Meistens nachts - also unbewusst - werden die Zähne mit aller Kraft aufeinander gepresst oder sogar abgerieben. Dabei knackt und knirscht es, z.T. so stark, dass Zahnwände, Füllungen oder Keramiken abbrechen können. Das nächtliche Pressen entspricht einem stundenlangen Hanteltraining! Es ist verständlich, dass dadurch die Muskulatur überfordert wird. Die Ursache hierfür liegt in der Abarbeitung von Stress. Fast jeder Erwachsene knirscht oder presst nachts mit den Zähnen, aber auch bei vielen Kindern kann es bereits beobachtet werden.
Pressen und Knirschen kann weitreichende Folgen für das Kausystem haben: Schädigung der Zahnsubstanz, Bisshöhenverlust durch Abrieb der Zähne, Verspannung der Kau- Hals- und Nackenmuskulatur, des Schultergürtels. Nachfolgend Kopfschmerzen oder Migräne, Schädigung des Kiefergelenk-Apparates mit erheblichen Beschwerden und Beeinträchtigung der Kaufunktion.

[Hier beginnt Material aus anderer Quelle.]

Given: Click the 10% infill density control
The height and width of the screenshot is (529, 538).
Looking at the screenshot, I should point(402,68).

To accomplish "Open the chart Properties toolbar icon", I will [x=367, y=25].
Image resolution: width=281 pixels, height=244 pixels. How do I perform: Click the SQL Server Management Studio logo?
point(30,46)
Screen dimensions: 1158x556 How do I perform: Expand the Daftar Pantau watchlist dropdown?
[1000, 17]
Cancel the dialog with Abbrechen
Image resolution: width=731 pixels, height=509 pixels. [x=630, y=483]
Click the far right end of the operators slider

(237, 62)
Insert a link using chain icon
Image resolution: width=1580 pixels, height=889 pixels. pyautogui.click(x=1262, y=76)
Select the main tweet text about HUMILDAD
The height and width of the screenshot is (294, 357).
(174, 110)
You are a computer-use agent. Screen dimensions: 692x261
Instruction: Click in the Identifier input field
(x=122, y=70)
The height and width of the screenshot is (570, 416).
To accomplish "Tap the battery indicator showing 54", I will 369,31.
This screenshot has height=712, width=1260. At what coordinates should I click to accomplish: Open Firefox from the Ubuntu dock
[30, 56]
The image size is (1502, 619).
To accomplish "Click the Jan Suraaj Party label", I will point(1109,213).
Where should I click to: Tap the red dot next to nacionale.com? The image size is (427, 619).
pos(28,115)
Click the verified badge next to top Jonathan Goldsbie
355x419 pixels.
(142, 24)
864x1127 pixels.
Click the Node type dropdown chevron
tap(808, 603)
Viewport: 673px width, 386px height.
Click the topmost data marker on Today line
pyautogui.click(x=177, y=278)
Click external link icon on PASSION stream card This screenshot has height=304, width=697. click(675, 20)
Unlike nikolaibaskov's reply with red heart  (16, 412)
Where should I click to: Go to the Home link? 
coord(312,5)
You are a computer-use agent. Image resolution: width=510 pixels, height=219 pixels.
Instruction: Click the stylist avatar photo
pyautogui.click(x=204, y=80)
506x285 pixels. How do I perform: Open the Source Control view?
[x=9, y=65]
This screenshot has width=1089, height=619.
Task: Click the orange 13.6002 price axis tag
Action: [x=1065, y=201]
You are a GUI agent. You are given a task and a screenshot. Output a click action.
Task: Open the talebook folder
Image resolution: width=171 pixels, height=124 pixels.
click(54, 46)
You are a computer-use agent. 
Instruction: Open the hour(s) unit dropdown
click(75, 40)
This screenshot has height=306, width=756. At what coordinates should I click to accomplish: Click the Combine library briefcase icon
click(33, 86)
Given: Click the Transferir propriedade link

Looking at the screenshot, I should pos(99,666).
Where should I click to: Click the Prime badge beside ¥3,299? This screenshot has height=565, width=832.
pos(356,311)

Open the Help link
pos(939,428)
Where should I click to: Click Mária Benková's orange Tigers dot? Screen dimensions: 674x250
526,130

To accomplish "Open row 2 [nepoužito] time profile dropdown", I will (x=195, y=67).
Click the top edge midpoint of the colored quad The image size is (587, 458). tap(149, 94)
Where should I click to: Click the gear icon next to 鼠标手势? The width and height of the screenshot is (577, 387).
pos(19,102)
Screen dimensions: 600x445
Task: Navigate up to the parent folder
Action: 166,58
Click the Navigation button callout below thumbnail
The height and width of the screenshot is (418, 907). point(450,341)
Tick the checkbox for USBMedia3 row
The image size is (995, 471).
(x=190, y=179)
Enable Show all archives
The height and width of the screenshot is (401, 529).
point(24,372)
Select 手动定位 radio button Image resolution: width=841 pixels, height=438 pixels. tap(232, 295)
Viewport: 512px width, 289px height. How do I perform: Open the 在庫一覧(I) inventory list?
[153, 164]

Bissführungs- und Entsprannungsschiene (BFE-Schiene)
Ist es zu Schäden an Gebiss, Muskulatur oder Gelenken gekommen, sind die Korrekturen meist sehr umfangreich und zeit- und kostenaufwendig. Es ist daher ratsam, frühzeitig der Schädigung vorzubeugen. Dies geschieht mit einer BFE-Schiene. Ihre Anfertigung ist einfach, schnell und schmerzfrei. Sie wird nach Abformung individuell gefertigt und angepasst. Die BFE-Schiene verhindert, dass die gewohnten Pressflächen aufgefunden werden können und führt zumindest anfänglich dazu, dass die vom Zahnarzt so genannten „Parafunktionen“ unterbleiben und die Kaumuskulatur sich entspannen kann. Schädigung durch Abrasion (Abrieb) wird so vermieden.